# Can someone explain EII-0 (INFJ)?



## YahYah24 (Mar 5, 2018)

Hello,

My results with the Socionics test came out to EII-0. I'm super new to Socionics so I don't know what the "-0" is. I've tried googling it a few different ways but it seems that the "-0" part is never really addressed.

On the MBTI I'm an INFJ.
In Socionics I'm reading that I'm an INFJ as well, but in the forums I see folks saying INFJ on this test is not the same as INFJ on MBTI. So I'm also a little confused about that aspect of the results as well.

*What does the "-0" mean, and is the "-0" the reason people say INFJ isn't the same on Socionics as it is on the MBTI?
*


Thanks so much,


----------



## Darkbloom (Aug 11, 2013)

Never heard of it before but I found this
Socionics Subtypes
Seems like it means that you have no discernible subtype according to that test


----------



## kindofblue95 (Feb 25, 2018)

Like Vixey said, it means you have no subtype.

In other words, you are neither an Fi-EII nor an Ne-EII.


----------



## Varyafiriel (Sep 5, 2012)

INFJ=INFj is a very usual combination. Don't worry if someone says something different. They're wrong.


----------



## Sylas (Jul 23, 2016)

Zero means you got a balanced subtype on this test. You should still read about them to confirm. *EII subtypes* & *EII profiles*.


----------



## Ocean Helm (Aug 25, 2016)

alyara said:


> INFJ=INFj is a very usual combination. Don't worry if someone says something different. They're wrong.


Yep people were saying I was ILI and thus INTJ but I knew I wasn't J so it made me look negatively on Socionics without really understanding anything about it, but then I read more and saw the MBTI functions and IEs had completely different origins.

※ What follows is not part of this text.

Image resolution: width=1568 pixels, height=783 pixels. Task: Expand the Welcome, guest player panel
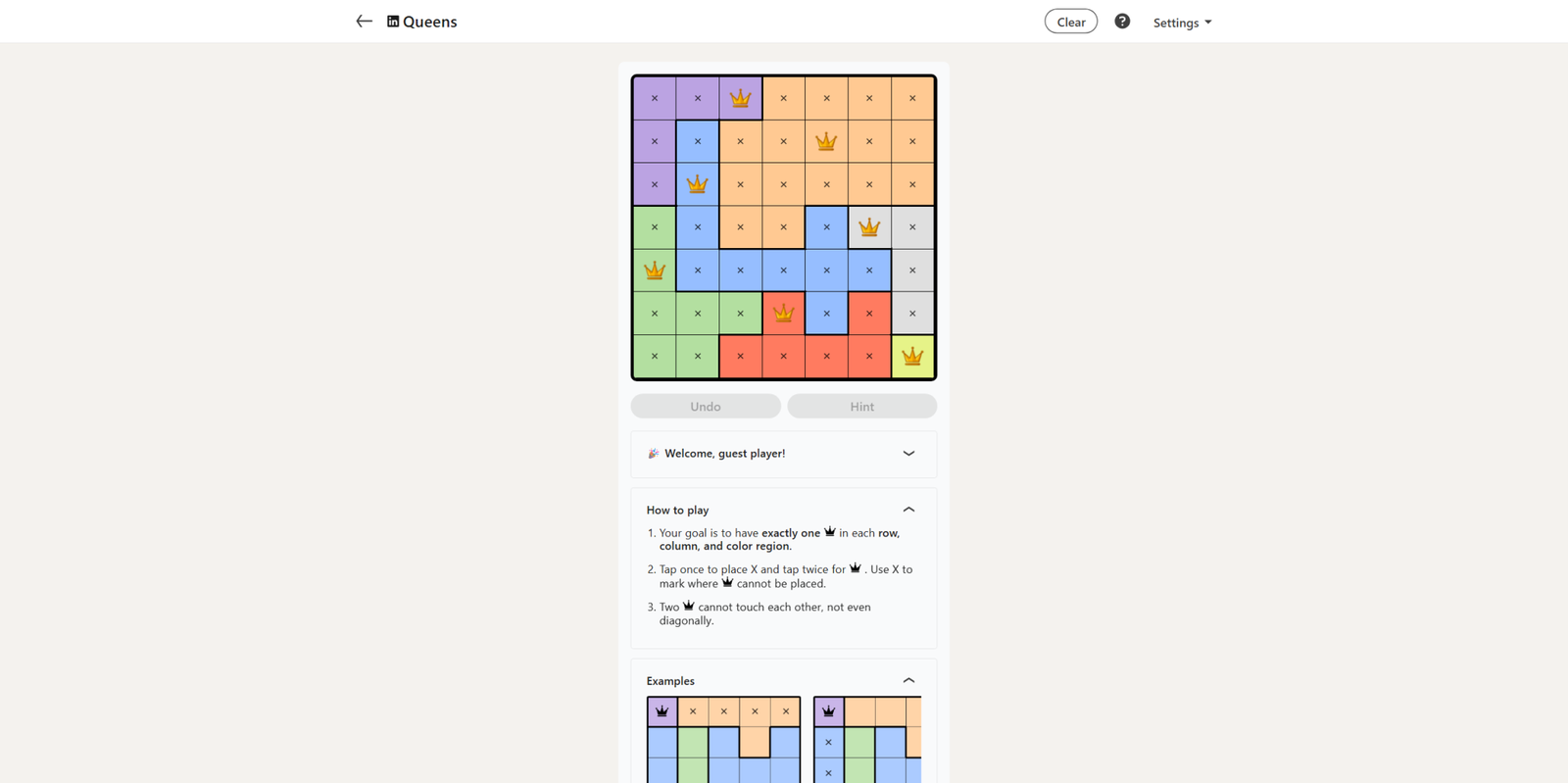click(x=908, y=454)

The P and J concept in MBTI actually appears to be adapted from Jung's concepts of irrational and rational respectively, which are represented in Socionics using the lowercase letters (p/j). So I don't really think it's any surprise that IxxJs will usually relate most often to Ixxj socionics types despite "having different functions" (which is a horrible way of looking at it because the MBTI functions and IEs are so different).


----------